Contrat Rafale avec l’Inde : dernières turbulences ?

Narendra Modi, le Premier ministre indien, sera en visite officielle en France le 9 avril. La France espère à cette occasion que l’Inde signera le contrat portant sur la vente des 126 avions Rafale. Dans ce contexte, le gouvernement indien a demandé au fabricant Dassault de s’en tenir au prix de départ.

Après l\'Egypte, le Rafale va-t-il remporter le marché indien ?
Après l'Egypte, le Rafale va-t-il remporter le marché indien ? (Dassault Aviation)

La tension monte, la surenchère aussi. Dans quelques jours, espère-t-on en France, New Delhi signera peut-être un des plus gros contrats de l’aéronautique militaire française. 126 appareils Rafale pour un montant de onze milliards d’euros.
 
Les négociations exclusives durent depuis trois ans. En février, Jean-Yves le Drian, le ministre de la Défense, s’est rendu en Inde. Pierre d’achoppement, les modalités de transfert de technologie.
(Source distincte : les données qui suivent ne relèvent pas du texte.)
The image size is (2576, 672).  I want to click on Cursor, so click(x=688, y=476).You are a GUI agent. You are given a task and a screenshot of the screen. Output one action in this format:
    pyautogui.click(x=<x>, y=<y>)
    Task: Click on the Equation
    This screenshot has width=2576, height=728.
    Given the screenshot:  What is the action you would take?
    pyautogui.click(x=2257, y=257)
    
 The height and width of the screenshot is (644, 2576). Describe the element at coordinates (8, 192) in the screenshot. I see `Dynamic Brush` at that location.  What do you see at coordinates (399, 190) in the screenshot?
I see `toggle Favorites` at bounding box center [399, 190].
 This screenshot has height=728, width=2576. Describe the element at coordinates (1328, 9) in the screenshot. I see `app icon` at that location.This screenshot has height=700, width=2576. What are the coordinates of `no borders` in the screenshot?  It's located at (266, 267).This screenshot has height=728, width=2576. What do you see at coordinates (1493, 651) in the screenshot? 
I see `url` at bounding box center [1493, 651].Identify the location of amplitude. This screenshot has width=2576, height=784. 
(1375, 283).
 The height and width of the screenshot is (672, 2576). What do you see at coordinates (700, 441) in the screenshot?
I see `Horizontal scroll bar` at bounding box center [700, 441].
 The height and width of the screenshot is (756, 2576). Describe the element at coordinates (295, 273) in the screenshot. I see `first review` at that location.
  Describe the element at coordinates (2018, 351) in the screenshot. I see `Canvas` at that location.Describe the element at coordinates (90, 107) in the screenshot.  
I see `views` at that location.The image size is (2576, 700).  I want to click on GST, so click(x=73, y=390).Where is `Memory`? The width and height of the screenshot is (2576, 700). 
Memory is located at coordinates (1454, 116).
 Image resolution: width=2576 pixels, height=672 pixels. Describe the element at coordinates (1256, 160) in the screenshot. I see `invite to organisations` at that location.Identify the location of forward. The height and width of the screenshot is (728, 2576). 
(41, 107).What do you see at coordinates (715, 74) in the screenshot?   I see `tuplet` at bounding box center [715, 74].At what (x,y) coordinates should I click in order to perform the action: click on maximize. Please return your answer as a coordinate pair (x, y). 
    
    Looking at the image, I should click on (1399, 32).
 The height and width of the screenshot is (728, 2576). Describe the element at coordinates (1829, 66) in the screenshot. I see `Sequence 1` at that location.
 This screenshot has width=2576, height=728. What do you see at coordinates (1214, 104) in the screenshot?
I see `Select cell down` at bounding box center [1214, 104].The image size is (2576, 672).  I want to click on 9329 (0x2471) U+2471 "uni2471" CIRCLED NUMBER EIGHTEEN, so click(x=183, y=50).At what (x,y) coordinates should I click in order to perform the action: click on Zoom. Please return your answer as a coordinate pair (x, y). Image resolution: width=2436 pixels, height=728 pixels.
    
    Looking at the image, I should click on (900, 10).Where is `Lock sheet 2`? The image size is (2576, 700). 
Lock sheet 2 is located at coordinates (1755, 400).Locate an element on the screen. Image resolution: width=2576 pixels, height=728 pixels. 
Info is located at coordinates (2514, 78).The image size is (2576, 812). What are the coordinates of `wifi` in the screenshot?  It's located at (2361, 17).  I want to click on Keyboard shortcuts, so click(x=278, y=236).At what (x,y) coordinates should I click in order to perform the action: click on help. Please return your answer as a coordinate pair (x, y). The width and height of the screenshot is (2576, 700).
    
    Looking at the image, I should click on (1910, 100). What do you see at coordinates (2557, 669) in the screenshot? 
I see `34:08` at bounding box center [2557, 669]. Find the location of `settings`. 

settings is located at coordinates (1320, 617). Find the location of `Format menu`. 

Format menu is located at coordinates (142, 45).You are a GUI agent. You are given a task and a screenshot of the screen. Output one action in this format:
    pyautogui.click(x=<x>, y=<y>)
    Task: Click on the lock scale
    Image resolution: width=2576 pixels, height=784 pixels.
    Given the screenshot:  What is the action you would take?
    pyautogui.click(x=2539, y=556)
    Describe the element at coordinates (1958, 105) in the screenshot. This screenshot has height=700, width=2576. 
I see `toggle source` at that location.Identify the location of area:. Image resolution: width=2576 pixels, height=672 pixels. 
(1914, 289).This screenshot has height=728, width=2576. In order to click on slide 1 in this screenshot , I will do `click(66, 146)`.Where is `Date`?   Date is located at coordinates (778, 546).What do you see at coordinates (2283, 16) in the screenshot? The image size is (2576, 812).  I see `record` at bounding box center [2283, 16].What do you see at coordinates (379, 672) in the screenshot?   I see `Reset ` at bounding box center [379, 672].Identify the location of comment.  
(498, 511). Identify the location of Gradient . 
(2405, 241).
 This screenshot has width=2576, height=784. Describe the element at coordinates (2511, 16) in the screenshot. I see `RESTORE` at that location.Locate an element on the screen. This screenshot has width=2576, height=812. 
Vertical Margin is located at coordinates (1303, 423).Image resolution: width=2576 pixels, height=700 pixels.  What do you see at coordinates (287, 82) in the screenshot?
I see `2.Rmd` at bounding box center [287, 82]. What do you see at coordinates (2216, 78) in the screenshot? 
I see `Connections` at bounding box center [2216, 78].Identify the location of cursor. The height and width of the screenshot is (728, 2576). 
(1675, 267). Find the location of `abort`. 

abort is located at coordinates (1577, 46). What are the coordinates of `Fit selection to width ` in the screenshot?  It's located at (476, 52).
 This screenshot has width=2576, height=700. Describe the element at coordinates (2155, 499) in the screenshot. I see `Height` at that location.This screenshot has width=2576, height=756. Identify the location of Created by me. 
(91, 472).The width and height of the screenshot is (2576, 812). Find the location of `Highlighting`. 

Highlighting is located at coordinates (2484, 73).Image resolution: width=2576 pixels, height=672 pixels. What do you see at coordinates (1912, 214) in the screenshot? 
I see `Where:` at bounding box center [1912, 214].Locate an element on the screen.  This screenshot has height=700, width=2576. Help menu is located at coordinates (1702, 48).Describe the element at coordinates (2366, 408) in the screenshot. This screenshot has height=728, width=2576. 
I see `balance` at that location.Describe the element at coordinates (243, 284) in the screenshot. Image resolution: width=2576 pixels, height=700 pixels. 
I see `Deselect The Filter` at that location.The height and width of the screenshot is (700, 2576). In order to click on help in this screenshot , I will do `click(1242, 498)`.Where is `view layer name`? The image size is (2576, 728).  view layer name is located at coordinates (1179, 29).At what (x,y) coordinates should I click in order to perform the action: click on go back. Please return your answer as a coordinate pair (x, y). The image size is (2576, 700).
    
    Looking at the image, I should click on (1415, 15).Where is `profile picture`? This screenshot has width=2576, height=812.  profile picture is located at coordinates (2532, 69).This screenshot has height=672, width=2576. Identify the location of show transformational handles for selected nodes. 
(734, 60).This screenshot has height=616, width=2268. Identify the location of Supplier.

En effet, 108 des 126 appareils doivent être construits en Inde par Hindustan Aeronautics Limited (HAL).
 
Mais les experts sont optimistes quant à la conclusion des négociations. Le programme de modernisation des Mirage 2000 indiens a montré la voie. En effet, le contrat signé en 2011 prévoit que les travaux seront réalisés en Inde par HAL. Les deux premiers Mirage 2000 modernisés ont été livrés en mars 2015 à la satisfaction de New Delhi qui entend ainsi promouvoir son savoir-faire.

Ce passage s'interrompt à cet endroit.